The America-based NFT trade platform is a peer-to-peer marketplace that has been a subject of news for a month, and not for good reasons. News about bugs, rug pull scams, fraudulent activities, and faulty updates has haunted OpenSea for a long time, and this time too, there has been a phishing attack.
On Sunday, OpenSea reported that it had been the victim of a phishing attempt, with at least 32 users losing NFTs valued at $1.7 million (about Rs 12.6 crore).
Devin Finzer, co-founder and CEO of OpenSea, confirmed that 32 users had lost NFTs as a result of the phishing attack.
How it happened.
The hack occurred shortly after OpenSea announced a new smart contract upgrade and a one-week deadline for dormant NFTs to be removed from the platform.
The smart contract upgrade was a response to a previous bug in the platform that enabled attackers to get their hands on the previously lower values of expensive non-fungible tokens.
Users were asked to convert their listed NFTs from the Ethereum blockchain to a new smart contract as part of the smart contract upgrade. This provided safety against the attackers.
But trouble began when within hours of OpenSea’s upgrade announcement, various sources began reporting on an ongoing attack against the soon-to-be-delisted NFTs.
According to the BBC, the phishing attempt on the NFT marketplace came after the UK tax department seized three NFTs last week as part of a probe into a 1.4 million pound (almost $1.9 million) fraud case.
How the platform is tackling it:
While the NFT marketplace has yet to determine the scope of the cyber attack, Blockchain investigator Peckshield believes the phishing attack was fueled by a probable leak of user information (including email addresses).
The suspected phishing attack has created unrest among the OpenSea community, and CEO Devin Finzer has acknowledged the situation.
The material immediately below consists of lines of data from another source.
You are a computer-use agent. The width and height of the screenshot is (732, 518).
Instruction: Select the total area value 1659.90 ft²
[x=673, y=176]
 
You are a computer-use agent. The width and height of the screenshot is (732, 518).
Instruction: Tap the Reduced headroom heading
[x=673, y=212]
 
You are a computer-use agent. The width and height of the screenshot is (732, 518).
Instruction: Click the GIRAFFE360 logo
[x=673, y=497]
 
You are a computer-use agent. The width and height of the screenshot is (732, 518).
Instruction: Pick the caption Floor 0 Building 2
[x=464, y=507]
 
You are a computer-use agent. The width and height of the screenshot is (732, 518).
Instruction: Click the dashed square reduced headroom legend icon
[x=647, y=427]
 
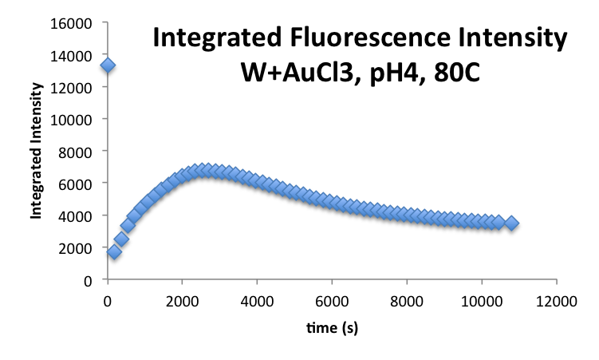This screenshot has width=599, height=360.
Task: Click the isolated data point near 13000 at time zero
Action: [x=108, y=65]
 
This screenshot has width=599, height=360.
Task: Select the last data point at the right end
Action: [x=511, y=224]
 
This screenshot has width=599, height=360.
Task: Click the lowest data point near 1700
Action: [x=114, y=252]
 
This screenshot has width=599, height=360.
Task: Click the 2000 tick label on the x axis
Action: [x=182, y=300]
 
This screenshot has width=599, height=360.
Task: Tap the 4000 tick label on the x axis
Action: [x=257, y=300]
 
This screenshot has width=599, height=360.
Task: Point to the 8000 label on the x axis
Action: [x=407, y=300]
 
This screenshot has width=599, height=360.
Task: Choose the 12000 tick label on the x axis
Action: [x=557, y=300]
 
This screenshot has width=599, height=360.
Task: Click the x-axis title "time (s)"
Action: [x=332, y=327]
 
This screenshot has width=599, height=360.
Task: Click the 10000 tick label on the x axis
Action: [x=481, y=300]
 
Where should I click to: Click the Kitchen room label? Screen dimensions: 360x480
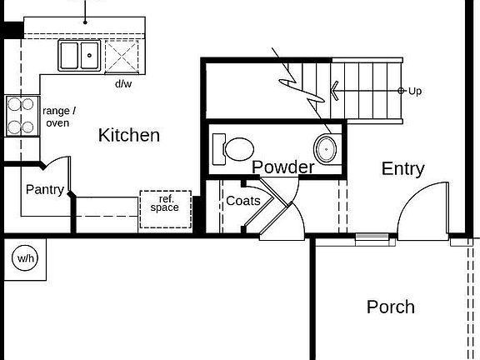pos(129,135)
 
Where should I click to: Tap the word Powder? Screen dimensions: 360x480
pos(283,168)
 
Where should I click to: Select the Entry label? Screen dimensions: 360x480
pos(402,168)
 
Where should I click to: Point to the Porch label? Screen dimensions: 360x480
pos(391,307)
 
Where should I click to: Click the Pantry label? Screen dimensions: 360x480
pos(44,189)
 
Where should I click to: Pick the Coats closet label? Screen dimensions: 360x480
pos(243,201)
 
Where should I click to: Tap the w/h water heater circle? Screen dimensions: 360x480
pos(25,258)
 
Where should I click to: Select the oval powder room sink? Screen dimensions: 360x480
pos(325,149)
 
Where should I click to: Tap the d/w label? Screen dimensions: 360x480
pos(123,83)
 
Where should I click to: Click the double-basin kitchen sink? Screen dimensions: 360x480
pos(79,56)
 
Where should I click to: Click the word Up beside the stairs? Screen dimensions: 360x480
pos(415,90)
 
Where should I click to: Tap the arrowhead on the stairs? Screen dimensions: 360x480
pos(335,90)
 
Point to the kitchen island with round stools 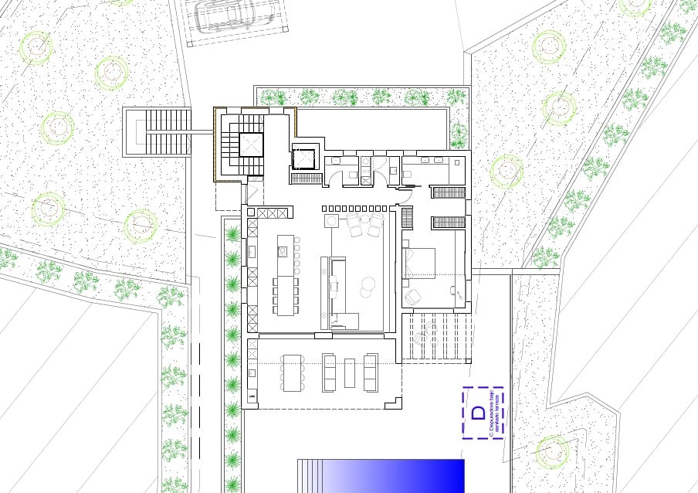[x=283, y=250]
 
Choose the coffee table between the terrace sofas [x=350, y=372]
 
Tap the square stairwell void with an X [x=251, y=144]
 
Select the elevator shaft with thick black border [x=303, y=157]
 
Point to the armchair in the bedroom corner [x=415, y=295]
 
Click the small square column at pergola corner [x=468, y=360]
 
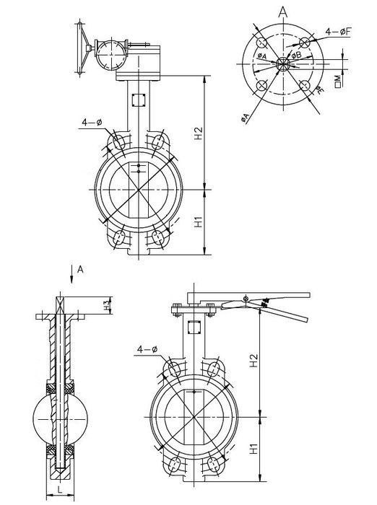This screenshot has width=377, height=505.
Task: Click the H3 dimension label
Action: tap(107, 305)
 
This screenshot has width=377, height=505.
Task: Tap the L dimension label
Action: tap(60, 490)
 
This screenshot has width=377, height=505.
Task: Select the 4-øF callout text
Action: tap(338, 32)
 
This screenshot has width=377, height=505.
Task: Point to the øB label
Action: tap(296, 55)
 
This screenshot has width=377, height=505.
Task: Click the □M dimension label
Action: tap(338, 82)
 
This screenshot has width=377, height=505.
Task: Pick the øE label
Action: tap(319, 89)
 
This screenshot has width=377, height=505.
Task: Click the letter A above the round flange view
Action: tap(283, 12)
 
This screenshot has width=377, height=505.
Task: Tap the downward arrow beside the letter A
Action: tap(72, 274)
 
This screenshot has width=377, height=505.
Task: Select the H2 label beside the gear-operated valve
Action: tap(199, 133)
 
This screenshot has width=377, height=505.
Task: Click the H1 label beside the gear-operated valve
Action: tap(199, 222)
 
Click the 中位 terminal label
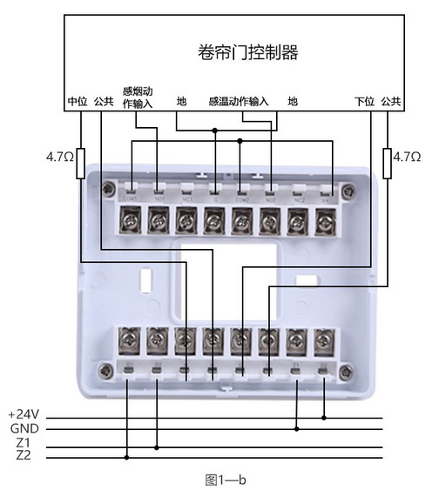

Devin denied rumors that the hack was worth $200 million, claiming that the attacker “had $1.7 million in ETH (Ethereum) in his wallet from the sale of some of the stolen NFTs.”
“We’re looking at rumors of an exploit involving OpenSea smart contracts. This appears to be a phishing attack coming from somewhere other than OpenSea’s website, ” stated the NFT marketplace in a tweet.
“We don’t think it has anything to do with the OpenSea website. So far, it looks that 32 users have signed a malicious payload from an attacker, and some of their NFTs have been compromised or robbed, “commented Finzer.
The CEO of OpenSea has urged the affected people to contact him directly via Twitter. The platform has also promised a proper investigation into the matter.
- The attack is most likely unrelated to the OpenSea website, the sources come from outside the platform.
- There has been no recent malicious activity from the attacker account.
- Beware of the seller’s identity and thouroughly check the authenticity of the NFT, owner, and the marketplace.
- Create unique and complex passwords and DO NOT forget them, remember the guy who lost huge amounts of money just because he could not recall his account’s password.
- Be very careful about the links you receive in mails, Dicord groups or personal messages. Be especially sceptical of deals that sound too good to be true.